>> Begin EXCERPTED DATA

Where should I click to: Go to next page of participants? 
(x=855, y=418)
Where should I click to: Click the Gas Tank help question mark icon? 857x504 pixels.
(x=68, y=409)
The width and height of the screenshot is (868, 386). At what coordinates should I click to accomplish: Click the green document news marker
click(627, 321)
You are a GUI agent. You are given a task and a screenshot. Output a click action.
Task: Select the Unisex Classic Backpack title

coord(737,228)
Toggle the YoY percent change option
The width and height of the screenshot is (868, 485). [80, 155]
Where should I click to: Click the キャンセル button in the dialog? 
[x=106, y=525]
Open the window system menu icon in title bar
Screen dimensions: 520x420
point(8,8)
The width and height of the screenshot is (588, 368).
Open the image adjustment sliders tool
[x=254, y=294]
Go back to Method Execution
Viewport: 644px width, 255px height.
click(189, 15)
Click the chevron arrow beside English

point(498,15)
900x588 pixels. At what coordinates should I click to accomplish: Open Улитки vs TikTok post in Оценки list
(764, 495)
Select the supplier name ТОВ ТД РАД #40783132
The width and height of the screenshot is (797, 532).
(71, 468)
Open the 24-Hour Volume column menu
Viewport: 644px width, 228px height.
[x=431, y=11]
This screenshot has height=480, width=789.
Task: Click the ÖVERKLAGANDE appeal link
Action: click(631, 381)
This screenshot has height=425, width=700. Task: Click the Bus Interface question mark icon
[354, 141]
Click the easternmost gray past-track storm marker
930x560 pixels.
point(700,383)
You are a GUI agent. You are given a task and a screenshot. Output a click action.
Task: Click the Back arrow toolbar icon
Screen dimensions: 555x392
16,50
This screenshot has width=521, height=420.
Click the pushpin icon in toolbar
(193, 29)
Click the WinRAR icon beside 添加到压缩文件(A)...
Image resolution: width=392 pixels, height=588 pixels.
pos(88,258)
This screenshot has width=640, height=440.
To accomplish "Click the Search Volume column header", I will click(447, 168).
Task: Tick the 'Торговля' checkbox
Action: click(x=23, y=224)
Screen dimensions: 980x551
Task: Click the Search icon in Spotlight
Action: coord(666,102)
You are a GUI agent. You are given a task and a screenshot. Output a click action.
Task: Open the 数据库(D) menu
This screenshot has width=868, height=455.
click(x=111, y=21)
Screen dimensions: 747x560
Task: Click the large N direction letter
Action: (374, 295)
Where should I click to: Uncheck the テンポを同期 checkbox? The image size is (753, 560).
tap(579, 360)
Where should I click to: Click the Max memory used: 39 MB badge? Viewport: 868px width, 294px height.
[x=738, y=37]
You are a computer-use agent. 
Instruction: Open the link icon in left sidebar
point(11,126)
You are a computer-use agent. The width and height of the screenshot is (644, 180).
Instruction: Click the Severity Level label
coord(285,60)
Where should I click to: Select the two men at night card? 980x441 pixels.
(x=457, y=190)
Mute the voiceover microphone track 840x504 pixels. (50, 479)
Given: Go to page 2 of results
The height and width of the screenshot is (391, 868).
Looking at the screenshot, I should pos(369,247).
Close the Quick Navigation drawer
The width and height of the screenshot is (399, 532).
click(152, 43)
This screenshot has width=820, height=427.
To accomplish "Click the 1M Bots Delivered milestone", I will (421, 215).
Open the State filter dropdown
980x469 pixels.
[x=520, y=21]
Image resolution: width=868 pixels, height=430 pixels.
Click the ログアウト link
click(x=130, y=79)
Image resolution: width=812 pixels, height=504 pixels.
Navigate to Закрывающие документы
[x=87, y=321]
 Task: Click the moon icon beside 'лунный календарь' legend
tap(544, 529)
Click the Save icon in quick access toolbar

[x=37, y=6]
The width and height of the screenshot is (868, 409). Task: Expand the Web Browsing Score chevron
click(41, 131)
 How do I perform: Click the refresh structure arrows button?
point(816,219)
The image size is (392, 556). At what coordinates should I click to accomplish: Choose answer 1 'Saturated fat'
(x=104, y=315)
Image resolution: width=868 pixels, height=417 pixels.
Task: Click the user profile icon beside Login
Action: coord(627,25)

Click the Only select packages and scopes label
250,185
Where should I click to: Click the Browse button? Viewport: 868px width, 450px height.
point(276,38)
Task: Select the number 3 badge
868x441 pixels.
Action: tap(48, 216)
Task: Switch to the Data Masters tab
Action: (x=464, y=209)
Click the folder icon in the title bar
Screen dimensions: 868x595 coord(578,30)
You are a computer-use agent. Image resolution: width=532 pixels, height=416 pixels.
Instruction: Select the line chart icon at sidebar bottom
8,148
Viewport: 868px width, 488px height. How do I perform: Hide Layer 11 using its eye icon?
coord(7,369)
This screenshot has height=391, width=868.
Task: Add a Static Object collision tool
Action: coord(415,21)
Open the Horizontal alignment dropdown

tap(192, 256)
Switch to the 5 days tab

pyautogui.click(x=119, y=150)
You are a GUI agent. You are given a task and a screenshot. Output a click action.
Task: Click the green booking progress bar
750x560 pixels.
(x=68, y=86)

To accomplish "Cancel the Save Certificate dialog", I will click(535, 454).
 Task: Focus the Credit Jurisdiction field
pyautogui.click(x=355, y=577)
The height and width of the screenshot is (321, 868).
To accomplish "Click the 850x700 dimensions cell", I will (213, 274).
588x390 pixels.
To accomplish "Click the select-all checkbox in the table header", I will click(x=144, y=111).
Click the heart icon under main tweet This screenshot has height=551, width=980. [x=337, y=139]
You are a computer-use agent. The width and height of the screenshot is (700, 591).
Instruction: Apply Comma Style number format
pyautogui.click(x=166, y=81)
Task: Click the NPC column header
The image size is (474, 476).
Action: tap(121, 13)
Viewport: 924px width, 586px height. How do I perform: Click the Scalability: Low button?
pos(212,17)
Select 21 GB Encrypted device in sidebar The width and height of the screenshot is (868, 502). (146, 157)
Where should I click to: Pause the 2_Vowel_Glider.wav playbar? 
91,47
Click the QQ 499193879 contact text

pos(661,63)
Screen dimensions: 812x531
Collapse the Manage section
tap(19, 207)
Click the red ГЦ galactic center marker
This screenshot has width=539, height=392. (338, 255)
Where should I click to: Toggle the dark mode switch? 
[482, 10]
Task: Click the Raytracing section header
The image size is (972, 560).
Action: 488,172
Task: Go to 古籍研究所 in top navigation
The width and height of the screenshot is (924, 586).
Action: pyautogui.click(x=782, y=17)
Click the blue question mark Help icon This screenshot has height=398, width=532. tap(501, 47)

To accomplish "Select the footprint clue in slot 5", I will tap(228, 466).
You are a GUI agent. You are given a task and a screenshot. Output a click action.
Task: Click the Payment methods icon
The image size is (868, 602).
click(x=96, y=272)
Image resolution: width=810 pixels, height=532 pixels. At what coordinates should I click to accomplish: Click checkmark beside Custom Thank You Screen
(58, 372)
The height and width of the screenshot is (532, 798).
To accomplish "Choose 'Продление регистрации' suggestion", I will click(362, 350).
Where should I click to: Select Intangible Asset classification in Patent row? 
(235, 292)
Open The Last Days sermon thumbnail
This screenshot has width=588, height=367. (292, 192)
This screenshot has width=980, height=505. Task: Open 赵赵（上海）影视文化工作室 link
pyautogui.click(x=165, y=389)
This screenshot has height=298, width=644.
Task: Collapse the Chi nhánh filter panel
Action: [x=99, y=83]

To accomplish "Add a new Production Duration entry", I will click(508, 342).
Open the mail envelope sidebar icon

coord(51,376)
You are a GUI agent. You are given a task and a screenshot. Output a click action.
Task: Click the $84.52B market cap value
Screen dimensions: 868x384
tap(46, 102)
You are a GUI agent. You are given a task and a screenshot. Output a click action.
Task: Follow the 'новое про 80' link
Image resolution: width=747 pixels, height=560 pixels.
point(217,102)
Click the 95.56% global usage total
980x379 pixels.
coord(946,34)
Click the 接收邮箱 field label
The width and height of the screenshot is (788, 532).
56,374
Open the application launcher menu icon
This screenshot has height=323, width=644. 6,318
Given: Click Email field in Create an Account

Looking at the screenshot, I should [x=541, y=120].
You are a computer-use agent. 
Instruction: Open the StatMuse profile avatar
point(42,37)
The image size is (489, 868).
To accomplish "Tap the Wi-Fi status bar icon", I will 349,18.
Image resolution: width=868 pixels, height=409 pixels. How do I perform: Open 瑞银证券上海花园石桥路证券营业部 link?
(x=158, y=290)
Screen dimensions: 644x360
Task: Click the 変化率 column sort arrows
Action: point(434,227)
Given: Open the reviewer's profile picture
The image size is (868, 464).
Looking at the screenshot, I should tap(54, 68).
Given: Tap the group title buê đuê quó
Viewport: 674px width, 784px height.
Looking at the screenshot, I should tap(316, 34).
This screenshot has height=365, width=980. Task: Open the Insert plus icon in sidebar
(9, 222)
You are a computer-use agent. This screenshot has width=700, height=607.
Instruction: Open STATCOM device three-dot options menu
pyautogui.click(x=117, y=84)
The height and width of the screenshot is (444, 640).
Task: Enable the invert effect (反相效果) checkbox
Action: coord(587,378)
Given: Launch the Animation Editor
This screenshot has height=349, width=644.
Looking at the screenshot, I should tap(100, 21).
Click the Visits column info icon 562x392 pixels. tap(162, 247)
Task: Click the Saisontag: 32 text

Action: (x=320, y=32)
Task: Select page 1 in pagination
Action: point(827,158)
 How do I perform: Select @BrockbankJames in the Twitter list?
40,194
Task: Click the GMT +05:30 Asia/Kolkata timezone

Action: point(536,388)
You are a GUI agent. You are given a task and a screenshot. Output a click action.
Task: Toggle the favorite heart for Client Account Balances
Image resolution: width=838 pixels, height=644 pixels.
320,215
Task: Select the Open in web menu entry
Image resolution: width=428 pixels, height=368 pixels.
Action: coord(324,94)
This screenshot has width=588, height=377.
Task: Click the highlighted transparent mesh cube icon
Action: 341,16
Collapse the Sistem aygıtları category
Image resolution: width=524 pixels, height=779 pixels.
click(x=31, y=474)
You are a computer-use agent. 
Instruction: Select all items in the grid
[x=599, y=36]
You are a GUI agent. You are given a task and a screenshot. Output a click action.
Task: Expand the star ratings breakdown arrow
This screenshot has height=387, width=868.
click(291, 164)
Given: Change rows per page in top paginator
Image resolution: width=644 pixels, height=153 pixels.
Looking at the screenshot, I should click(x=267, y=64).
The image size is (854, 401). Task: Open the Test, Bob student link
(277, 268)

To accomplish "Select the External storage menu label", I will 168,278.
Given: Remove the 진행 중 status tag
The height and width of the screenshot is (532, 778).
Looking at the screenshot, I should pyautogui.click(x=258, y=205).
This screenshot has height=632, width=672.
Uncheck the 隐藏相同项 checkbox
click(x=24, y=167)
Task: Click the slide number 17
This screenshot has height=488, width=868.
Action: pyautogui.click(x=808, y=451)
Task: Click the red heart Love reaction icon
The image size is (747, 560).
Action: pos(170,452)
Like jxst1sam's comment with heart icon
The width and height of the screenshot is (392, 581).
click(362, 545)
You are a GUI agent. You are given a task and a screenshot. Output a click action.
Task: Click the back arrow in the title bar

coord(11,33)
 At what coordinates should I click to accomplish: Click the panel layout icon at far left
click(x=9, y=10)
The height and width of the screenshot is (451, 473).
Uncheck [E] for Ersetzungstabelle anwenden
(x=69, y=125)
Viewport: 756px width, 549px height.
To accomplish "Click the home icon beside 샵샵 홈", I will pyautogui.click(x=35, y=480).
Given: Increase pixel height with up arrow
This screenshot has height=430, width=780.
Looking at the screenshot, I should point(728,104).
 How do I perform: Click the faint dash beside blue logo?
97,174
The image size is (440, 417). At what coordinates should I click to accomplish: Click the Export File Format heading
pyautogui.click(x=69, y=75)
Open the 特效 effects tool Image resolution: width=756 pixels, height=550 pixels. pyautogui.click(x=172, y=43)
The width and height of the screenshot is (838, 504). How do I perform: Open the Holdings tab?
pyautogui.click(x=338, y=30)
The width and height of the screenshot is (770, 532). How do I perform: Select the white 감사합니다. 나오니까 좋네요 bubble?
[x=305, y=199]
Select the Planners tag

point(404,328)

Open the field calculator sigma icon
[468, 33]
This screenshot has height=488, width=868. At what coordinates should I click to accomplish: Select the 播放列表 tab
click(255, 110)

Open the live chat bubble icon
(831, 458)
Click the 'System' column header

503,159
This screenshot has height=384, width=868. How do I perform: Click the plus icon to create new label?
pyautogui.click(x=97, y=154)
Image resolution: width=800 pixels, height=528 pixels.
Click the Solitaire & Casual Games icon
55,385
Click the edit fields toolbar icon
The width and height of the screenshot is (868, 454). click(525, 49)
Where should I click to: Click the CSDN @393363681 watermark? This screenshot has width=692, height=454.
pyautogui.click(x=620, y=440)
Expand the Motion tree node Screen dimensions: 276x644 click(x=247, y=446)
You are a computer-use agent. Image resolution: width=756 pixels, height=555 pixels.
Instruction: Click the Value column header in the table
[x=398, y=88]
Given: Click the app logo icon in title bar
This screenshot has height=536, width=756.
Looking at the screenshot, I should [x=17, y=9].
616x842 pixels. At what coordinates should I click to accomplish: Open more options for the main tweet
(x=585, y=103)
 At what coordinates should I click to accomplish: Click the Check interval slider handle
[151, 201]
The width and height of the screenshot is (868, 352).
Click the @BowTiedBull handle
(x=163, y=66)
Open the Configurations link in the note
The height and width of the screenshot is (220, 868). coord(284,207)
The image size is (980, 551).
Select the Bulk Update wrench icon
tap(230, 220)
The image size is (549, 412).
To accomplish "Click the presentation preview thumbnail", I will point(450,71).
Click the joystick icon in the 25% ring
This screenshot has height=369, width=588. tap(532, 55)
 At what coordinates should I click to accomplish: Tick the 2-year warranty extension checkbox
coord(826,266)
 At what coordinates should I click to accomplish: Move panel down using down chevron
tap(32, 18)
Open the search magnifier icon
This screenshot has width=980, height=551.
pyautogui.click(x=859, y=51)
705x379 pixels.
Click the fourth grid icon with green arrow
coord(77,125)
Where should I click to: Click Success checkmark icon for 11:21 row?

>> End EXCERPTED DATA

* _WORK TO COMPLETE_
Arrange the lines of the items above as a JSON list of strings, one string per line and blank lines left out, running from the first line through the line with "click(627, 321)".

* _SOLVED EXERCISE_
[
  "Where should I click to: Go to next page of participants? ",
  "(x=855, y=418)",
  "Where should I click to: Click the Gas Tank help question mark icon? 857x504 pixels.",
  "(x=68, y=409)",
  "The width and height of the screenshot is (868, 386). At what coordinates should I click to accomplish: Click the green document news marker",
  "click(627, 321)"
]